Wo er früher vom Willen zur Distinktion, von gutem Geschmack, Statusfragen und strategischen Finessen beinahe aufgerieben wurde, ist es heute der gemeinsame Nenner über die Generationen hinweg, der ihn aufbaut. Deshalb ist es völlig in Ordnung, wenn in dem Zweieinhalbstundenprogramm einige aktuelle Stücke schwer Richtung Stadionrock ausscheren – sie sind eben eine weitere Facette, die souverän ins Gesamtbild eingeflochten wird. So entpuppt sich Wilsons Verrücktheit am Ende als Normalität auf höchstem Niveau: Konzertante Konsensmusik, die das pensionierte Beamtenpaar ebenso leichthin erreicht wie den Nerd im Bundeswehrparka. Dass sie alle wegen „Smile“ da sind, ist kein Wunder, sondern ein Triumph für die Popkultur.

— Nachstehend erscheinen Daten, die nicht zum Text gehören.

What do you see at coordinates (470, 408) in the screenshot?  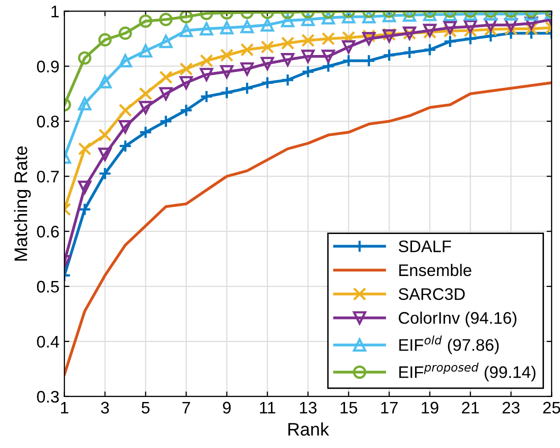 I see `x-tick-label: 21` at bounding box center [470, 408].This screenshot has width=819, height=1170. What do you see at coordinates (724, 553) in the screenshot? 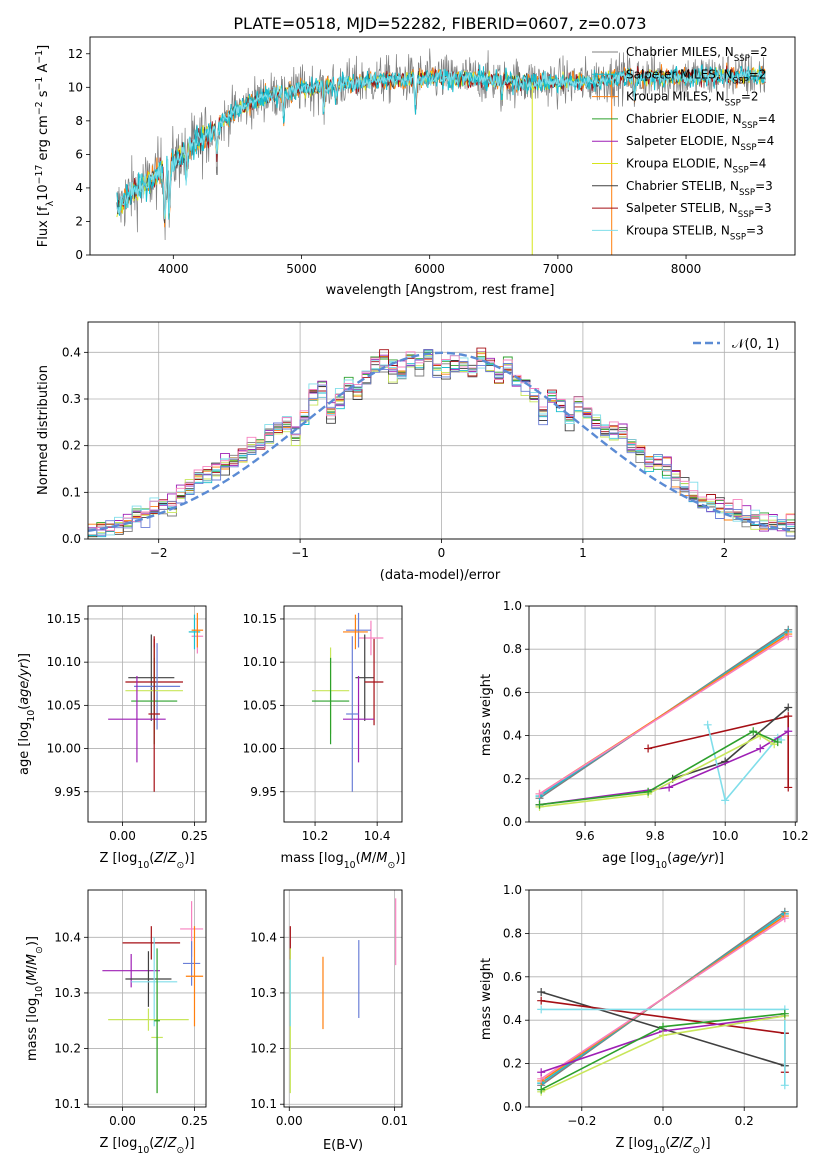
I see `x-tick-label: 2` at bounding box center [724, 553].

Selbst das Durcheinander in seinem Kopf hat sich enträtselt. Die Texte sind nicht mehr unverarbeitete Trip-Überbleibsel, sondern zarte surreale Poesie. Auch die ständige Wiederholung der Akkordfolgen ist keine Drogenhalluzination, eher schon eine Vorwegnahme von Loops und Samples. Vermutlich war Wilsons musikalische Vision einfach nur sehr modern, schließlich kannte er sich damals bereits mit Jazz aus. Von heute betrachtet hat das dichte Geflecht melodischer Schlaufen und abrupter Wechsel jedenfalls erstaunlich viel Ähnlichkeit mit Ornette Colemans „Harmolodic Theory“, nach der keine Grenzen mehr existieren sollten zwischen Rassen, Klassen oder Geschlechtern und erst recht nicht zwischen Tonarten: Alles ist modulierbar. Auf seine Weise hat sich Wilson dieser Vorstellung jetzt am meisten genähert, indem er ausgerechnet die einst als total esoterisch eingestufte Musik von „Smile“ für das größtmögliche Publikum zugänglich gemacht hat. Es war nicht alles Acid in den Sechzigerjahren.